Taking an entire pension as one big lump sum creates two things for a client:
1) The ability to go to a cash machine and actually see that the money is in their bank account, which I believe acts as a comfort mechanism for a lot of people.
2) An increased likelihood of gaining a potentially unnecessary tax bill.
Most people pay a level of basic rate tax throughout their working lives, and some will never pay a higher rate. By taking an entire pension as a lump sum, many will find that they become a higher or additional tax rate payer for the first time in their life; such a scenario would see a pensioner pay more tax to the government at a time when they should be paying less and thinking about retirement plans.
The introduction of these freedoms means that financial planning has become even more of a priority for thousands. Most people will receive the new single-tier pension, but it is unlikely this alone will be enough for most people in retirement.
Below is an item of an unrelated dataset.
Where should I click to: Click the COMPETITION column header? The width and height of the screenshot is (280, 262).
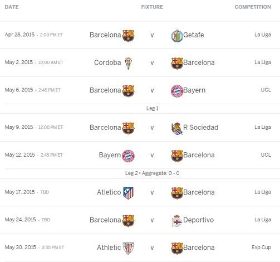tap(253, 7)
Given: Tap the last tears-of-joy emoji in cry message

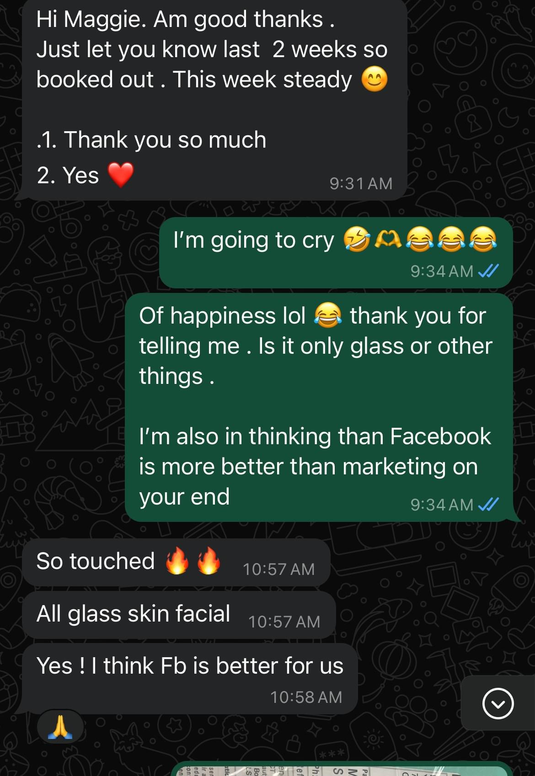Looking at the screenshot, I should 483,239.
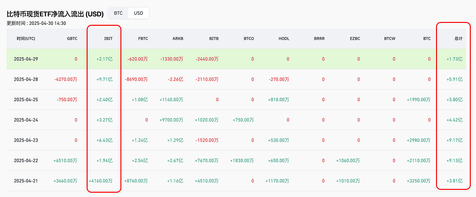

Because of this, people will need to make the very most of their savings.
The importance of advice
Taking financial advice in retirement is essential, not only to manage income and tax, but to ensure pensions (and other savings) are invested in a manner that matches the individual’s attitude towards risk.
In retirement you need the comfort and assurance that you have maximised your income by making the best use of the many options that are now available - a regulated financial adviser can provide both, as well as protection provided by the Financial Service Compensation Scheme and the Financial Ombudsman Service.
A refusal to seek regulated advice is of course not a crime, but it should be noted that taking the wrong advice can be very costly.
I was once contacted by a client who wanted to access his police pension. He was 51 and still an active officer, but was unable to access his pension through his scheme. However, he had responded to a website that told him he could access all of his pension by transferring it to their overseas pension.
He completed the paperwork and was given the details of a bank account, to which he subsequently transferred his pension. Glossy brochures and a confident voice over the phone gave him the impression that the company was regulated, but, unfortunately for him, it was not the case. He has now lost his pension in the mire that is an unregulated pension investment.
To this day we are pushing his case in an attempt to see him reimbursed, but it is a very difficult situation because the ‘company’ does not have any HMRC registration, nor does it have FCA approval. What makes the situation worse is that once the Pensions Regulator ceases an unregulated scheme, it becomes even trickier to retrieve any of the money as they generally block any transactions in and out of the accounts.
Furthermore, if he had received any of his pension, he would be liable for an unauthorised pension charge of up to 40% of the value he received.
A regulated adviser should always offer the option of a face-to-face meeting with a client. Also, they should always explain and go through an initial disclosure document and talk about their FCA registration details. If this does not happen, then the client’s alarm bells should be ringing immediately.